Direção: André Téchiné. Elenco: Noémie
Merlant, Benjamin Voisin, Audrey Dana, André Marcon. 100 min.
A
narrativa do novo filme de André Téchiné ( de “Rosas Selvagens”, 1994 e “As
Testemunhas”, 2007), “Almas Gêmeas”, discute o papel da amnésia na vida de um
personagem jovem. David (Benjamin
Voisin), um tenente do exército francês no Mali, é seriamente ferido, mas o que
resta lesionado, depois de um duro tratamento e da acolhida emocional da irmã
nesse período, é a amnésia. Que parece
resistir por muito tempo. Ele vive uma
nova vida, dispensando o passado, sem querer saber dele, incomodando-se com
isso. Apenas a retomada de algumas
habilidades, como nadar e andar de moto, lhe parecem atraentes. E o dia-a-dia ao lado da irmã, num belo lugar
de natureza, um tanto isolado, parece contentá-lo. Jeanne (Noémie Merlant) demonstra uma
dedicação excepcional ao irmão, parecendo ocupar o lugar da mãe que eles não
têm. No entanto, ela se empenha em
trazê-lo de volta, incorporando o passado que ele rejeita. Ela busca um relacionamento mais profundo e
verdadeiro, que não pode dispensar a memória.
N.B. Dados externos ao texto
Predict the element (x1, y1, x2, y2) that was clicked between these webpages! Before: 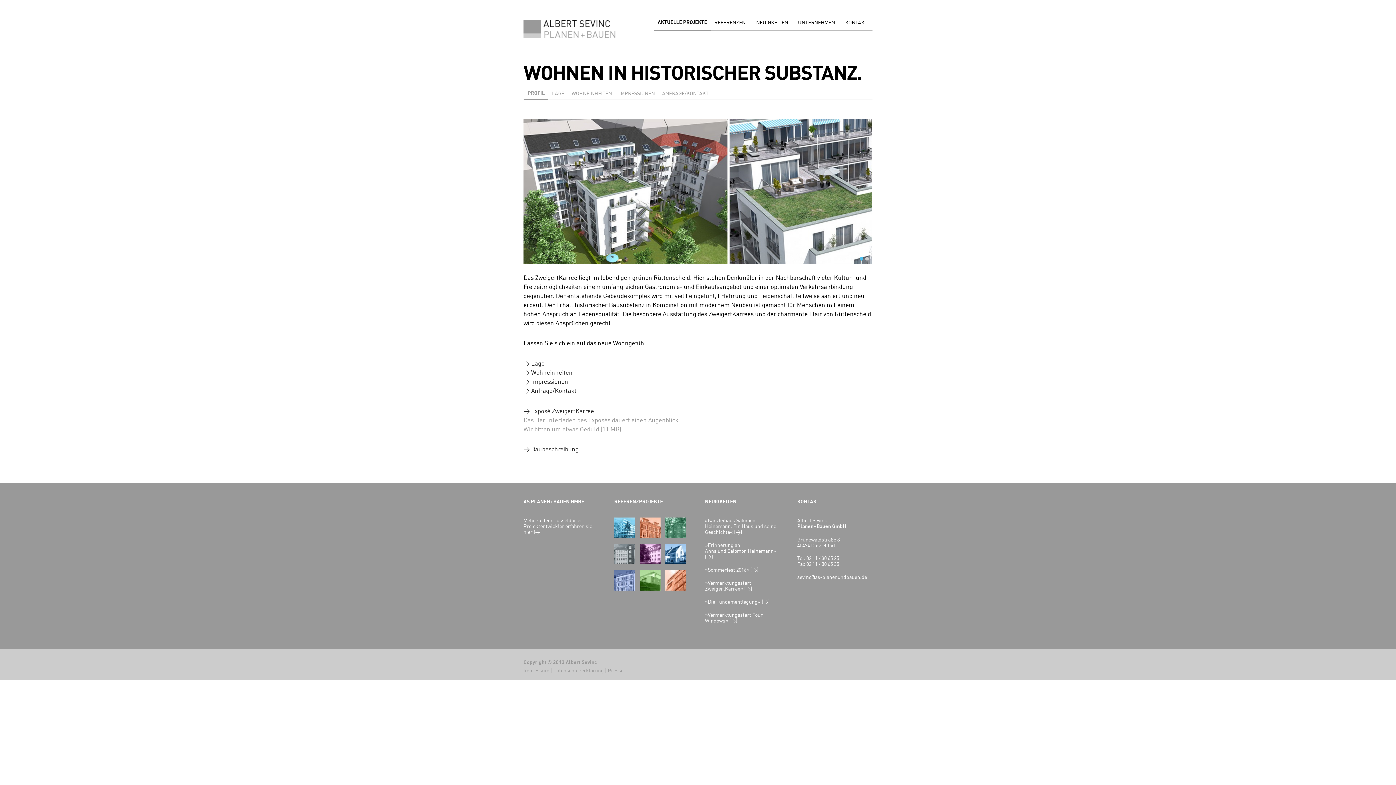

Sentimentos reprimidos virão à tona, na medida em que os fatos sejam
recordados. Algo que ficou intocado terá
de ser encarado. Os personagens vão se
desvelando em cena e é muito fácil para o espectador se envolver na história,
não só pelo enigma, mas pela própria questão do que significa a ausência de
memória, a negação do passado. O que somos
nós sem identidade, sem passado, ainda que o presente possa parecer
suficiente? Isso vale o filme. Muito bem conduzido com delicadeza e
sutileza, contando com uma atriz e um ator jovens muito talentosos, que
valorizam seus personagens e transmitem as nuances de suas vivências de forma
muito convincente. O filme foi exibido
no Festival Varilux do Cinema Francês, antes de entrar no circuito comercial.